Let's go back to art shall we? I personally can't see myself buy any framed artwork from a big retail store. The retail price for a framed piece might be 1500 rupees or less, but the picture is likely a stock picture they bought the right for at a cheap price...if at all (I suspect in many case it is either free stock pictures if not stolen ones). 
I'd rather spend twice that amount for a piece I not only like, but will also ensure that 10-20% of the total price will be a royalty percentage to the artist who made it. 

Invest in someone's passion and love of what they do

For years now, I have been commissioning Ishita's cake with a home baker instead of going to a big bakery. 
I'm sure I am paying a lot more for the cake, but the result is a custom cake, made with love by a lady who is passionate about cake decorating, and work with fresh ingredients. 
What's even more important, is that I am being an active patron in her small business. I love her work, I love her passion for what she does, and she is one of those faces I see around in my neighbourhood and interact with. I know this income she gets from those cakes is helping her supporting her business, and passions. If that isn't money well spent, then what is? 
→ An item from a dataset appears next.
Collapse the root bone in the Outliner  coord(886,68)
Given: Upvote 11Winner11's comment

I conduct art classes and workshops in my neighbourhood. It's the other side of my artist business. I do it because I love it. 
And sure you could be whipping up a dot mandala painting watching free YouTube videos instead of paying 1500 rupees for a 2 hours workshop with me. 
Let me tell you though, that the free video, is not going to provide you all the material for free, and the relaxing morning experience of painting in a group. 
Every single person who took my workshop told me they loved the atmosphere and my gentle guidance and reassurance that they have it in them to create something. Many actually came thinking they had zero creativity in them and walked out with a beautiful painting they made themselves, as an added bonus, they took 2 hours out of their time to RELAX, chit chat, and recharge their batteries. 
If that isn't money well spent, I'll ask you what is? 

It doesn't mean living above your budget

Don't get me wrong, I am not asking anybody to spend money they don't have on something just because it's handmade, or supporting a small business. 
As I told my reader, my Society6 cutting board is not something for everybody, the very same way a hand crafter luxury designer bag is not meant for the masses. 
It's just that it isn't very constructive to say "Hey you know what, your product is too costly once converted in rupees" 
Especially since in the case of that cutting board, it's not exactly cheap in dollars either. I know many Americans who would not spend that amount either. But that is not because the item is priced wrongly, it's just that maybe you aren't the niche market for it. 
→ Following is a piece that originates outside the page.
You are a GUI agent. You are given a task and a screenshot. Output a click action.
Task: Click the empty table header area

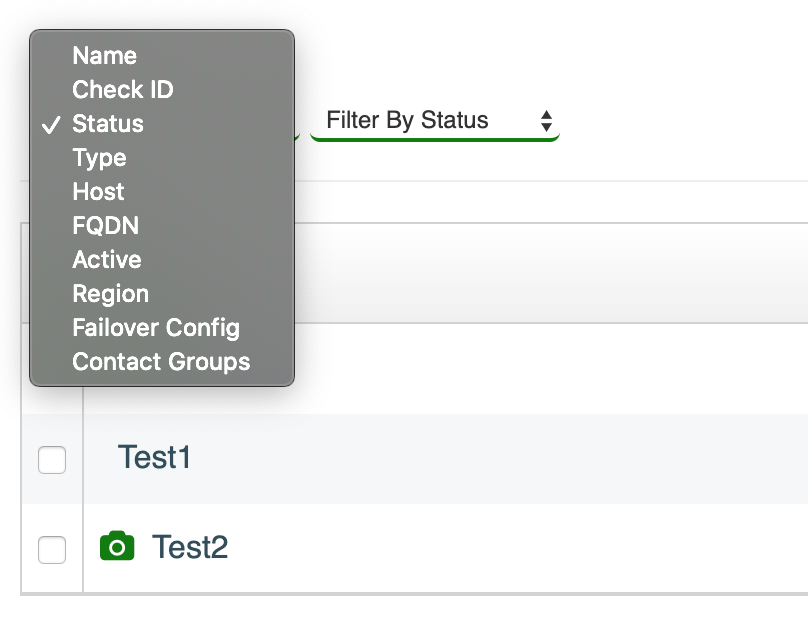550,273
I know people in India who have no problem paying that much for a cutting board, or a bag, or a pouch or anything Society6 sells. Some even do it on mass retail items without thinking if the designer got paid for it. 

The point is that no matter what your income is, what segment of the population you belong to, the moment you spend money, you are supporting a cause, a person, a corporation, an ideal, consciously or not. It is so when you choose Coke over Pepsi, mass produced over your local baker, supermarket vegetables over farmer's market. 
The money you pay for any good or service is money invested into a business model. So in the end, you may find that some businesses are not the ones you want to support and you should be conscious of it. This means you are by default an investor and believe it or not, you have a choice as to where you want that money to go. 
You make that choice everyday, whenever you chose one brand or one store above another. 

In my case, I'd rather buy less sweets and chocolate in a month but buy the good stuff and savour it. Or I'd rather buy one super good looking display board rather than a bunch of cheap platters. Or spend more on a processed food item if it comes in a glass jar rather than a plastic one. 

We live in a society that has pretty much conditioned us to believe that "more is best" and that quantity over quality matters. Maybe it's time we all start changing that narrative a little.